• Work task:
The answer must reproduce every record exactly, with all pictures omitted.

• Records for this task:
+ + + + +

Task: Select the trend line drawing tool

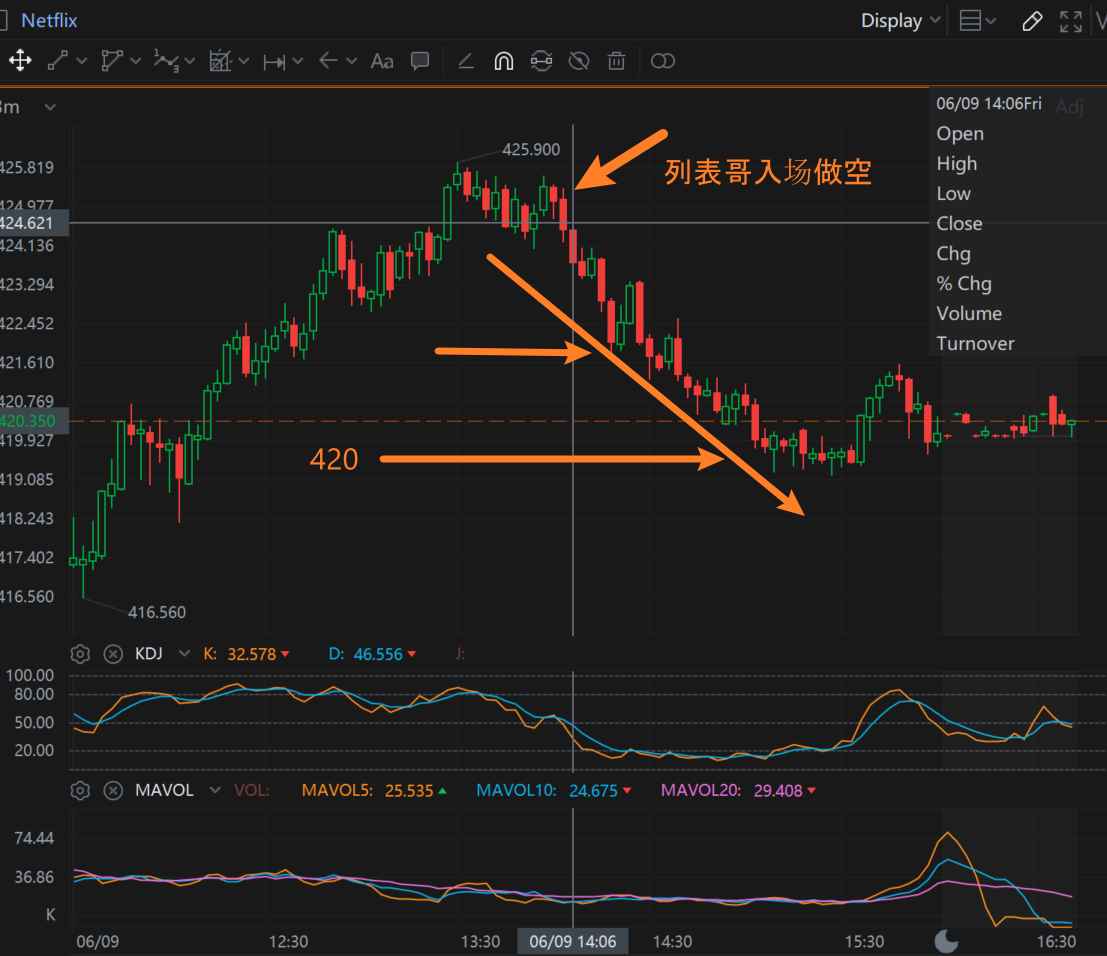Action: [x=58, y=61]
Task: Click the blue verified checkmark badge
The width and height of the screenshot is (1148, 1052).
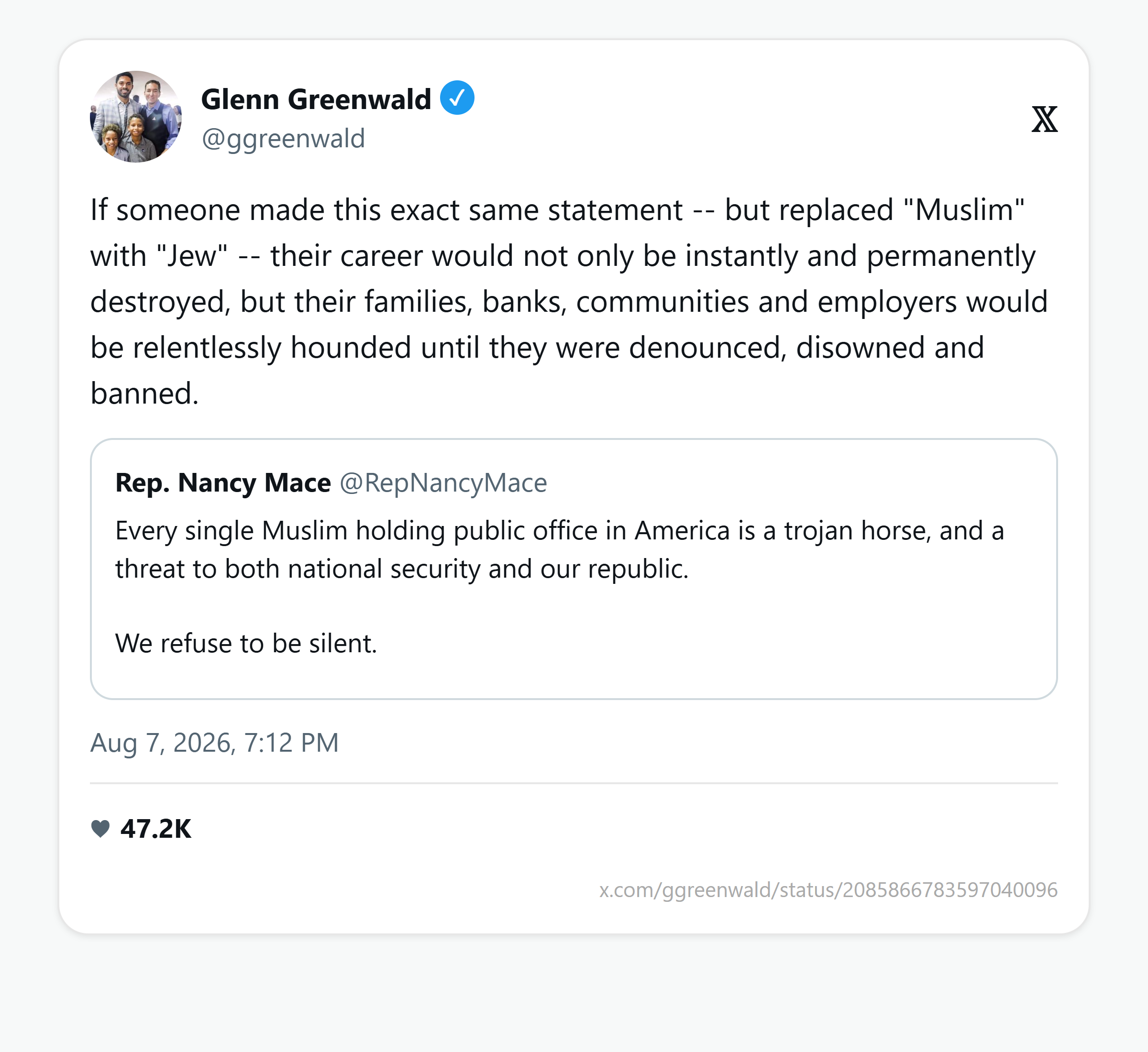Action: (457, 98)
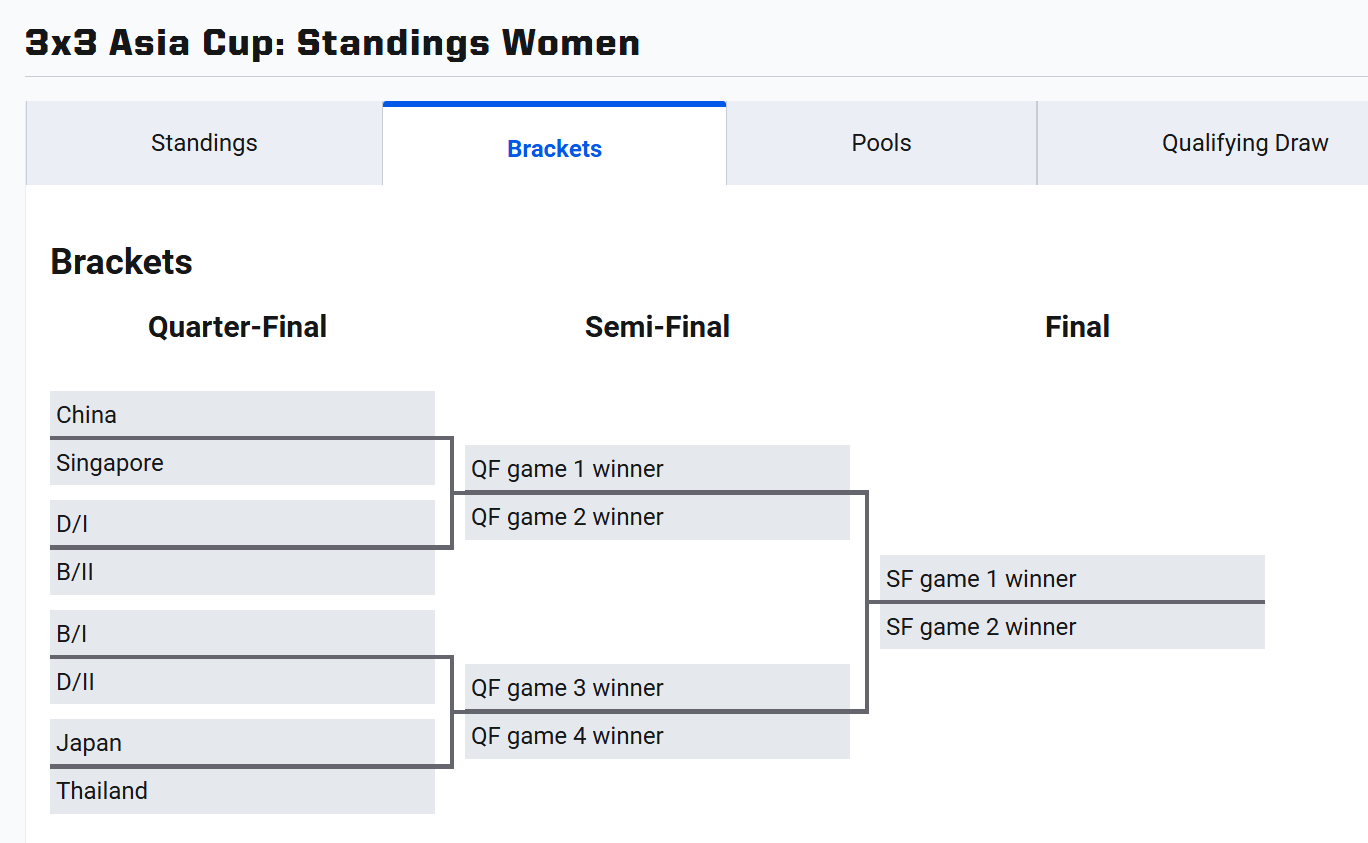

+ + + + +

• Solution to this exercise:
Task: Select the trend line drawing tool

Action: [x=58, y=61]
Task: Click the blue verified checkmark badge
The width and height of the screenshot is (1148, 1052).
Action: (457, 98)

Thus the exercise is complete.